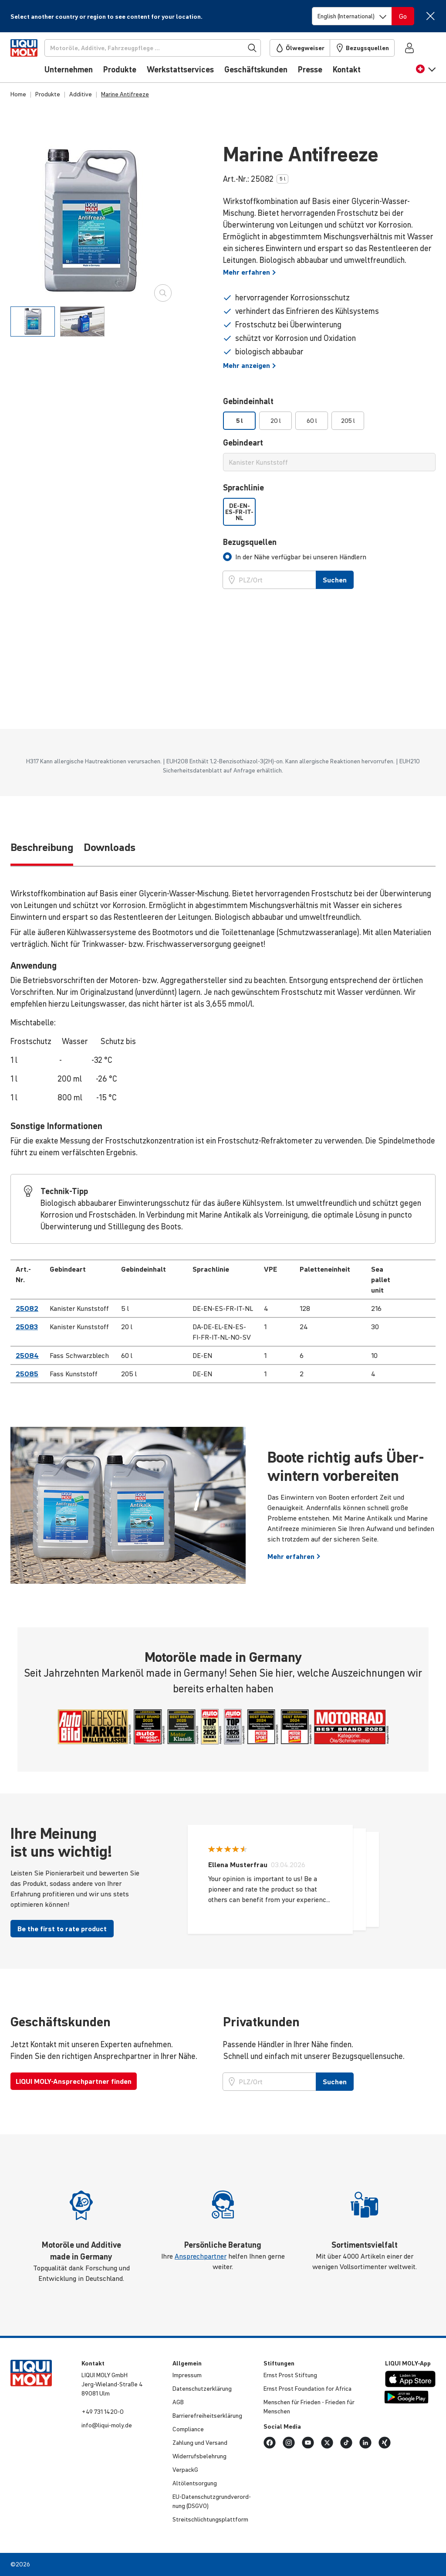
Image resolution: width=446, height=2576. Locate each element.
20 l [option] (275, 420)
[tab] (32, 321)
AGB (178, 2402)
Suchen (335, 580)
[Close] (430, 16)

YOUR TASK:
Reproduce the listing above line for line, without the picture.

REPLY TO THE TASK:
Image resolution: width=446, height=2576. Locate each element.
20 l [option] (275, 420)
[tab] (32, 321)
AGB (178, 2402)
Suchen (335, 580)
[Close] (430, 16)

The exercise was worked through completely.